In a medical malpractice case against a hospital we need an outlier hospital that engages in conduct other hospitals would not do because of patient safety considerations. The same is true when defendant is a medical doctor. The jury must see the doctor as one whose conduct is dangerous to plaintiff and to other potential patients.
Outlier corporate defendants must be guilty of conduct that violates rules other like kind corporations would not and do not violate. It is also important for the outlier defendant to show no remorse and even better when the lawyer is stupid enough to try to justify or deny the conduct.

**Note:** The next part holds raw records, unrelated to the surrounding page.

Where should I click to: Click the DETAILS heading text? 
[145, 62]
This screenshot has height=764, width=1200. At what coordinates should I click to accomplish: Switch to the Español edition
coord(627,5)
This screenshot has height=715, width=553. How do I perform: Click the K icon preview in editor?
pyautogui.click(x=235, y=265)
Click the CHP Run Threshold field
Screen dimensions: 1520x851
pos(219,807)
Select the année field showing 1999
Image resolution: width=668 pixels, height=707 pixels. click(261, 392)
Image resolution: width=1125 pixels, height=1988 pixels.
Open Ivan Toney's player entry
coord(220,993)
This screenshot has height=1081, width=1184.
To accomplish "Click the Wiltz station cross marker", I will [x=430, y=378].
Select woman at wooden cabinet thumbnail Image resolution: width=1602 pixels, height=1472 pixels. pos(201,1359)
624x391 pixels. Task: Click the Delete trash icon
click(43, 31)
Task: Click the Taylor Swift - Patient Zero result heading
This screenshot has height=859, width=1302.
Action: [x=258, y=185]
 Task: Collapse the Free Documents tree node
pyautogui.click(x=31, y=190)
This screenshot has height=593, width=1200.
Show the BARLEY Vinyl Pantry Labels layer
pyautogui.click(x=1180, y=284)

This villain/outlier defendant concept has some likeness to the “reptile” concept as taught by David Ball and Don Keenan. We get what Ball and Keenan teach and respect them. But we think the “reptile” is too simplistic as it fails to address the emotional part of our thought process which is where lasting memories and beliefs come from.
The point is jurors need more than an injured plaintiff whenever the injured plaintiff appears to look OK. This is because most jurors do not care about our injured plaintiff. When jurors recognize a combination of outlier defendant conduct giving rise to hurting our plaintiff they see this as a problem that they should address. This is because the conduct is outside of what they would do and they could be harmed by this type of conduct. It is their civic duty to do something about it and this benefits them.